Shortly after the 2020 election, President Trump’s legal team – as well as external supporters independent of the administration – filed a barrage of lawsuits to challenge the validity of the process, almost all of which were summarily dismissed by the courts. That many of the judges who refused to hear the case were Trump appointees led to two exaggerated conclusions: 1) that these were turncoats who had been bribed or otherwise cajoled by dastardly America-hating leftists to betray the president; and 2) that if even Trump’s own appointed judges disagreed with him, he really must be delusional and so his last day in office couldn’t have come a moment too soon. Both of these criticisms often stem from a failure to understand that courts won’t simply humor a claim that upon early investigation presents no credible evidence. For example, if A says that B punched him in the face and there are no witnesses, no marks on A’s face, and no other evidence to support A’s claim, a court will not simply say: “ok, let’s play this out and see what happens”; instead, it will most likely grant a defendant’s motion to dismiss on insufficient evidence.

Similarly, that the courts threw out the Trump lawsuits doesn’t mean they were rooting against the incumbent to serve for another four years, but that they can’t pursue a complaint that is not at least backed by sufficient evidence (i.e., not merely rare instances of ‘dead people voting’). By the same token, just because a court throws out a case for lack of evidence doesn’t mean the claim is false. For all we know, B really may have punched A in the face when no one was around to see it.

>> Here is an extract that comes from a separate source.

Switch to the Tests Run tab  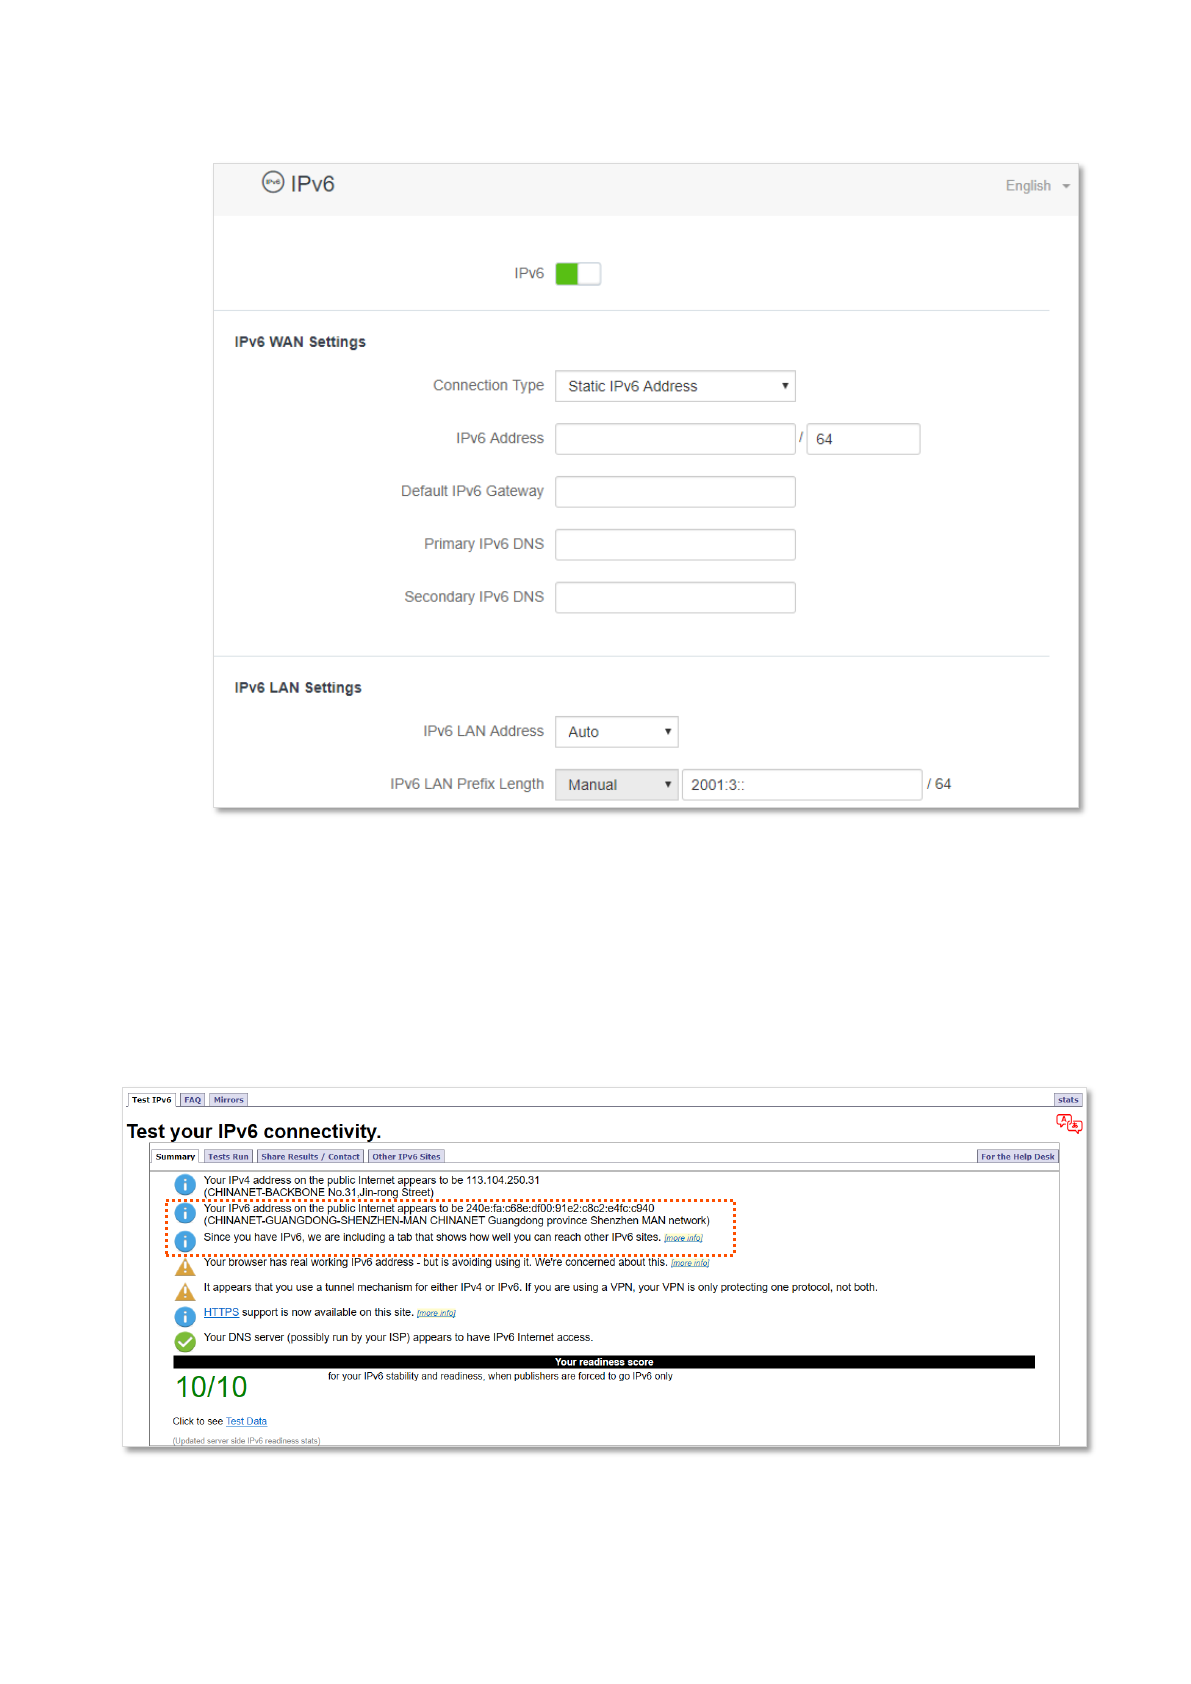coord(228,1157)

Even more recently, the judiciary came under attack following the Supreme Court’s ruling in Dobbs vs. Jackson, which overturned the landmark case Roe v. Wade and declared that abortion is not a constitutional right.

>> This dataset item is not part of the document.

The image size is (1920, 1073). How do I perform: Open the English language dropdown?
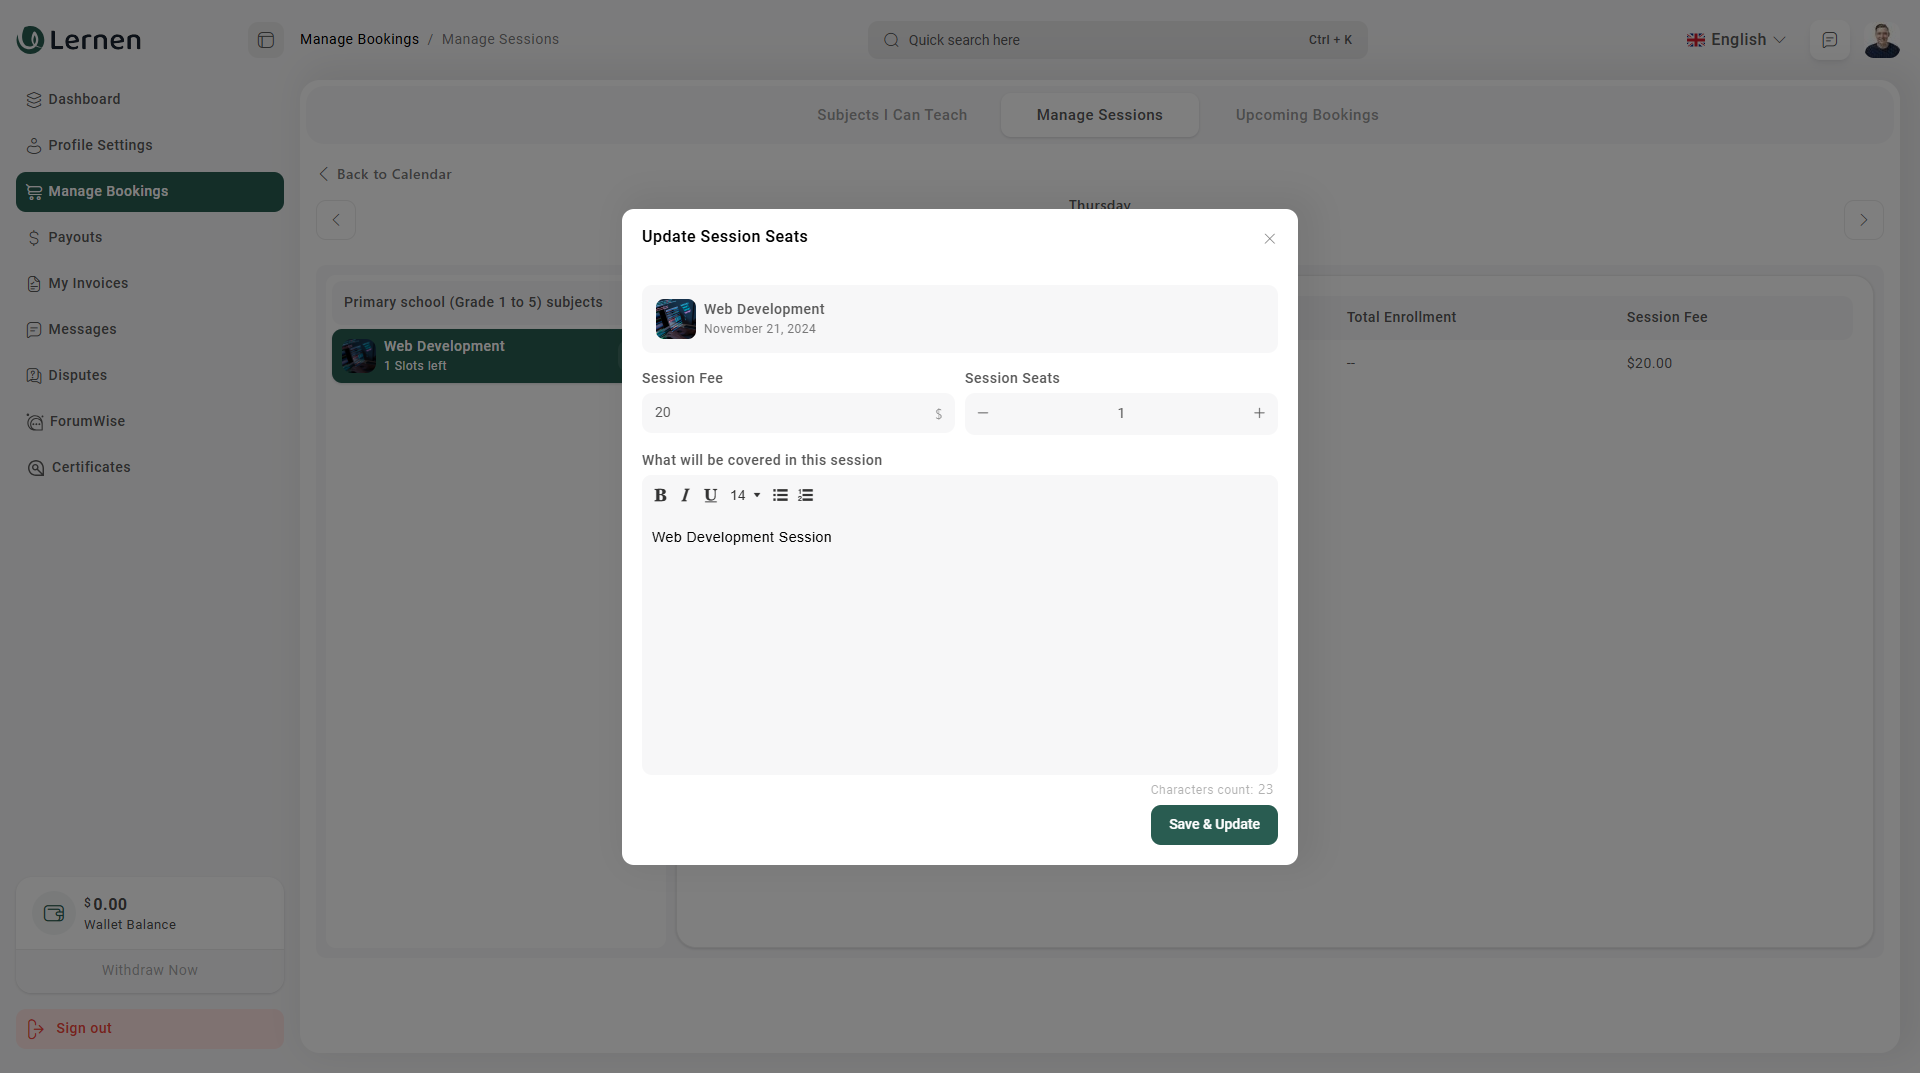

Here are some important factors to consider: first, the Supreme Court did not ‘ban abortion’; rather, it directed that the laws governing it be determined by each state. Second, if Congress decided to establish a federal law making abortion legal, it’s unthinkable that the Court would strike down such a statute, considering it overturned Roe because the Constitution is silent on abortion. Silence works both ways, after all.

Moreover, it’s important to note that in many other Western liberal democracies, abortions are legal but far more restrictive than even the reddest of our own states would be, and they’re legal because of laws passed by those nations’ respective legislatures; in other words, those countries’ courts never declared abortion to be a constitutional right there either. Essentially, the Dobbs court agreed with most of the nations around the world; it was Roe that was the aberration.

Americans are growing increasingly suspicious about the High Court’s motives, deeming it a hodgepodge of ideological hacks who’ve make up their minds ahead of time and simply need to justify their decisions by injecting oodles of highfalutin legalese into them. A closer read of each controversial case may yield a different perspective. Dobbs is 213 pages; how many of those stepping over one another to loudly voice their opinion will actually sit down and read it before they open their yaps?

But why strain one’s brain with nuance, when today’s media is happy to dole out comfort food by the bale: think Justice Sotomayor is a Marxist? Go to Feeding Trough #1. Justice Roberts is a sniveling RINO? Go to 2. Justice Thomas is a misogynist? Go over to 3.

Congress must be loving this: after decades of justifiable – with rare exception – single-digit approval ratings it earns no matter which party’s in charge, it finally has some company in the sewer. Except that for the most part, the judiciary doesn’t deserve it.